**Data lines**:

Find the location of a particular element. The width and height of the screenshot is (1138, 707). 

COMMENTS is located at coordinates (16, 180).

---

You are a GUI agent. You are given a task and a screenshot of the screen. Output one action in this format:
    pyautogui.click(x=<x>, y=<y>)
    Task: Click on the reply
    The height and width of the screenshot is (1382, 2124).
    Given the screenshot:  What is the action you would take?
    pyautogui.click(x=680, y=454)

**Task instructions**: Can you echo the listing verbatim from the line with "Find the location" up to and including the line with "COMMENTS is located at coordinates (16, 180).", and nothing beyond those lines?

**Exercise response**:
Find the location of a particular element. The width and height of the screenshot is (1138, 707). 

COMMENTS is located at coordinates (16, 180).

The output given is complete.